Das Krankenhaus des Sacharow-Preisträgers Denis Mukwege in Bukavu, das Opfer sexueller Kriegsverbrechen behandelt, wird vom Staat lahmgelegt.

Brüssel gibt ihm Geld, Kinshasa nimmt Geld weg: Dr. Denis Mukwege bei der Entgegennahme des Sacharow-Preises. Bild: reuters

BERLIN taz | Die bekannteste Einrichtung zur Behandlung von Opfern sexueller Kriegsgewalt in der Demokratischen Republik Kongo steht vor dem Ruin. Schuld daran ist Kongos Staat – er hat die Konten des Panzi-Krankenhauses in der ostkongolesischen Stadt Bukavu eingefroren, wegen angeblicher Steuerschulden. Das Krankenhauspersonal protestiert auf der Straße.

Der Osten der Demokratischen Republik Kongo ist Schauplatz einiger der brutalsten sexuellen Kriegsverbrechen der Welt. Der Gynäkologe Denis Mukwege gründete 1999 in Bukavu mit Unterstützung des Dachverbandes der kongolesischen Pfingstkirchen (Cepac) das Panzi-Krankenhaus.

Es ist neben dem Krankenhaus „Heal Africa“ in Goma das Einzige im Ostkongo, das die unzähligen von Soldaten und Milizionären vergewaltigten und gefolterten Frauen der Region umfassend behandelt.

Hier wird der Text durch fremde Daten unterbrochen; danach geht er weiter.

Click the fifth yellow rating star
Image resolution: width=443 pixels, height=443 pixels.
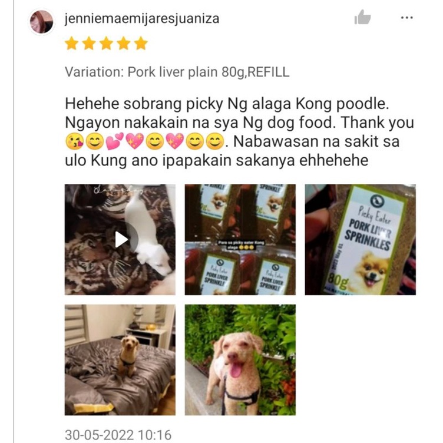pyautogui.click(x=141, y=43)
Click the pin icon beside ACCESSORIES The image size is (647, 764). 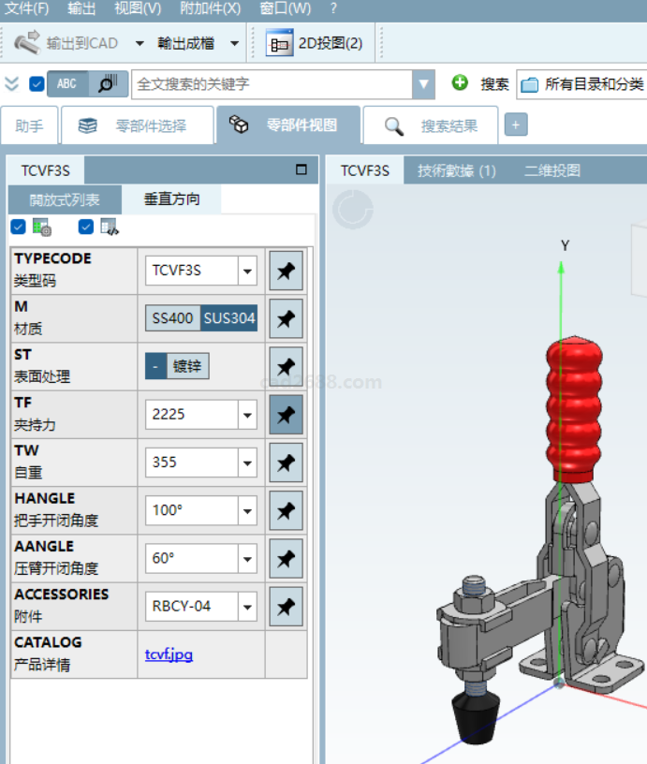click(286, 607)
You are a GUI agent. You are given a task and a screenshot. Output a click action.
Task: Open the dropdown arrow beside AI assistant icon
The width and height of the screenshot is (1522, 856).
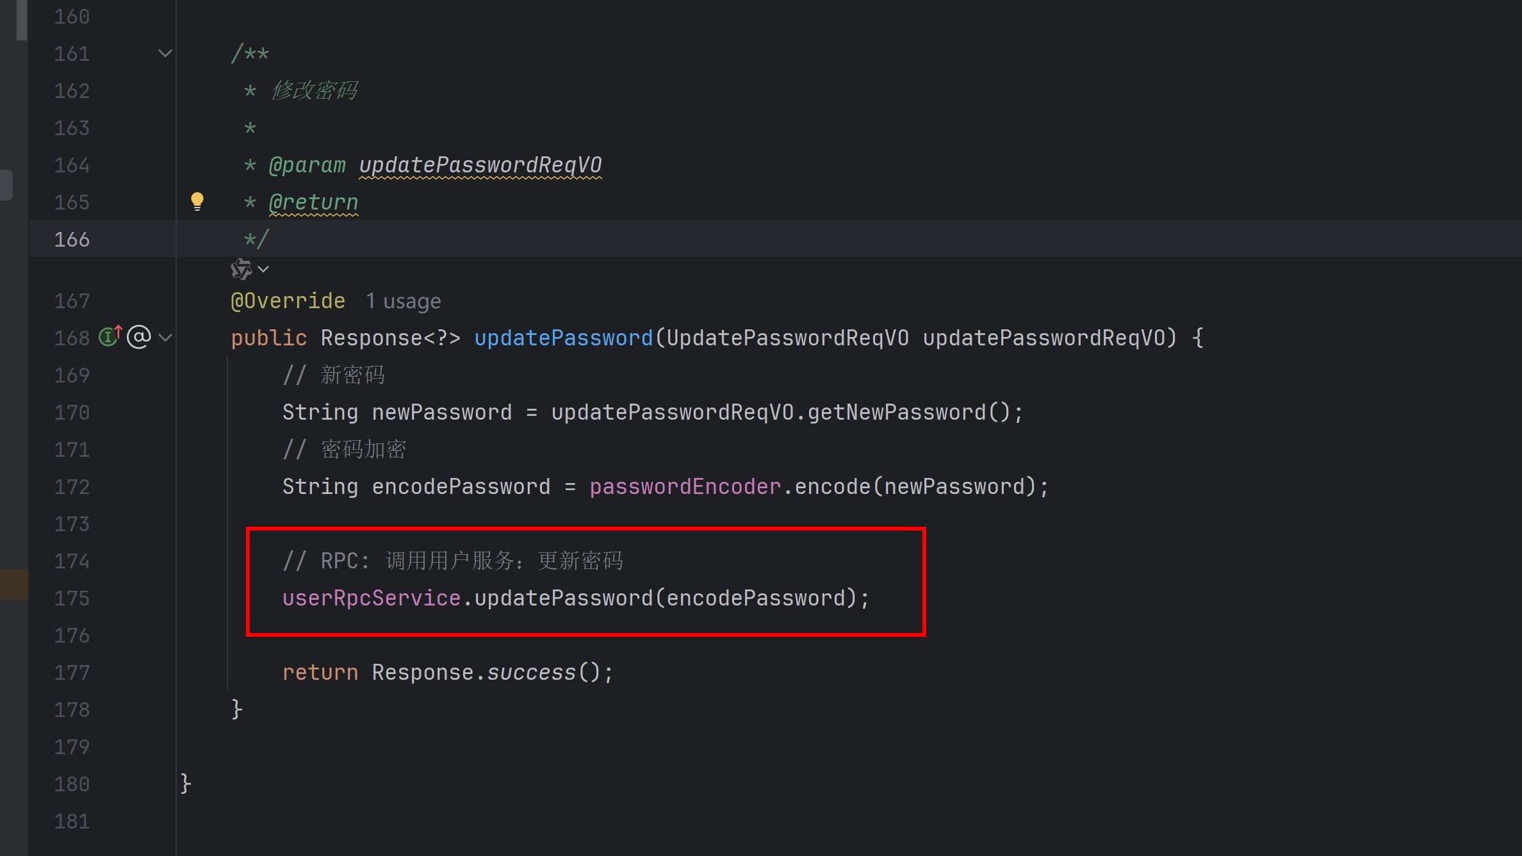pyautogui.click(x=263, y=269)
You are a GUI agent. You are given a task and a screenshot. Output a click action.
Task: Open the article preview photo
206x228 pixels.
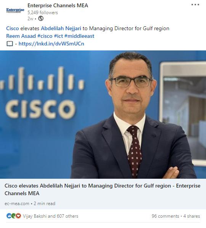(x=103, y=115)

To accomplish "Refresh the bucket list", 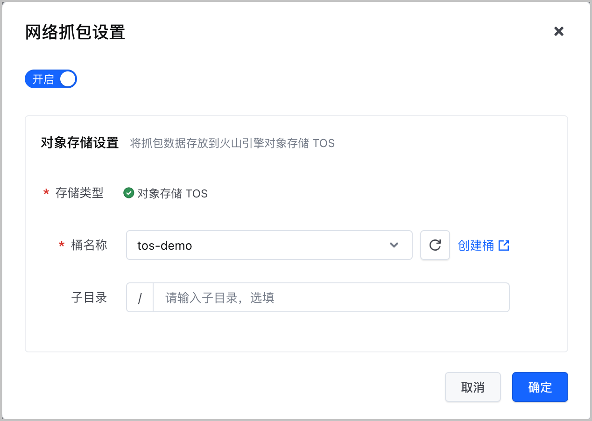I will (x=435, y=245).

Rund 30.000 Frauen, viele davon mit unvorstellbaren Verletzungen, sind in Panzi in den vergangenen 15 Jahren betreut worden. Mukwege wird regelmäßig als Kandidat für den Friedensnobelpreis gehandelt. Ende November erhielt er in Straßburg den Sacharow-Preis des Europaparlaments.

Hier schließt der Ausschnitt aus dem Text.